Het kroonwiel van de Mr. Vee windvaanstuurinrichting was verloren gegaan. Dit is dus een mooi moment om de hele windvaan eens goed onder de loep te nemen en te reviseren.
En naar beneden:
Bij het uit het water tillen van de boot demonteer ik direct het roer. Het onderste lager heeft teveel speling en ook is de onderkant van het roer zwaar beschadigd bij het aan de grond lopen. Voordat ik aan de reparatie begin laat ik het roer goed drogen en dan breng ik het met epoxy weer mooi in vorm. Gelijk ook maar even een niet gebruikte zoutwater-inlaat weghalen en met epoxy en glasvezel opvullen. Uiteindelijk vijf lagen primer op de reapartieplekken en dan de antifouling. Laat de liftwagen maar komen!

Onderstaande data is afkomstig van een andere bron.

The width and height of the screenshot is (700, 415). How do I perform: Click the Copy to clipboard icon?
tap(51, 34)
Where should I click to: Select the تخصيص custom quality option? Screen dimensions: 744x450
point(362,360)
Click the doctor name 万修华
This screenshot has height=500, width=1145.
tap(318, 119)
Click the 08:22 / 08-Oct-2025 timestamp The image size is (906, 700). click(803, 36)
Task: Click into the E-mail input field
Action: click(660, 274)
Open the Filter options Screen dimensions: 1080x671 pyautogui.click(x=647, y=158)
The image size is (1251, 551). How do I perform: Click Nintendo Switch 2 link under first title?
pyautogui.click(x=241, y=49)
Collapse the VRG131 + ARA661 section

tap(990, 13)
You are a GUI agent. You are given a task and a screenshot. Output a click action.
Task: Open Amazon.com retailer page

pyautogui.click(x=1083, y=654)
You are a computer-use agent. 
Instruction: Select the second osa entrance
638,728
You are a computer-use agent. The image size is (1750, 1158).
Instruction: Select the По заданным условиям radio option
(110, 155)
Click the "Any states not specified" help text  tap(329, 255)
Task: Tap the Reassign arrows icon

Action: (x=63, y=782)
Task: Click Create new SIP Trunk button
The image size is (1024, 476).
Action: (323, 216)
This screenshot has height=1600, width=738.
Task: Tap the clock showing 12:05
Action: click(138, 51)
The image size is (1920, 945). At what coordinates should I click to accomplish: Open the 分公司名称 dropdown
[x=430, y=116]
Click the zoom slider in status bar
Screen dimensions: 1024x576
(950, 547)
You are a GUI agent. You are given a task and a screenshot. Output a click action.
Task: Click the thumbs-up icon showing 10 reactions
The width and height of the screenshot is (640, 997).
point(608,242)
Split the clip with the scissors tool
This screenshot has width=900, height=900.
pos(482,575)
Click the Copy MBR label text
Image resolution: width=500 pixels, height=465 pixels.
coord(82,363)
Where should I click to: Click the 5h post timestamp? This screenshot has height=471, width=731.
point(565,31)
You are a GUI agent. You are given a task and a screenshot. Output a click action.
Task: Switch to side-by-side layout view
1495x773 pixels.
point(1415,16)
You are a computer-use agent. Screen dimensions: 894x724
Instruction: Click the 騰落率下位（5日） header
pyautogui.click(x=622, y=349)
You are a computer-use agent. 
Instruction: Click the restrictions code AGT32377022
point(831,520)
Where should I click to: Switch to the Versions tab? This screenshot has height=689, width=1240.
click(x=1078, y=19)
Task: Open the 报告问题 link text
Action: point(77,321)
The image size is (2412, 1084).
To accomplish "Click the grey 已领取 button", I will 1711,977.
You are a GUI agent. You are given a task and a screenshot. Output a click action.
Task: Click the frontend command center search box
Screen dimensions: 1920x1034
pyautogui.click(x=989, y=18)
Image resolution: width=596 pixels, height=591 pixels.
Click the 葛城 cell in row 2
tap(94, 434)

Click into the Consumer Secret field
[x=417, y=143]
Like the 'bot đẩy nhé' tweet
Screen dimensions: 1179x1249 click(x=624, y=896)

En terwijl ik het grootste deel van deze tekst op weg naar Brisbane typ, bedenk ik me dat ik de ankerwinch vergeten ben los te nemen en te smeren. Met hamer en hefboom op het voordek constateer ik dat de winch echt muurvast zit. Lastig, ik toch echt overal wil ankeren langs het groot barriere rif. Zie hier alweer m'n eerste klusje in Brisbane.
Economisch gezien heeft Laura Dekker waarschijnlijk gelijk. Dagwaarde minus restwaarde was, denk ik, hoger dan de reparatiekosten. Gelukkig ken ik aan m'n bootje een hele grote emotionele waarde toe 😘.
Tijdens de 1.200 NM zeilen op weg naar Brisbane voldoet het nieuwe grootzeil prima. Alle apparatuur werkt weer en eenmaal in Brisbane bestaat mijn kluslijst slechts uit wat klein onderhoud, en de ankerwinch natuurlijk.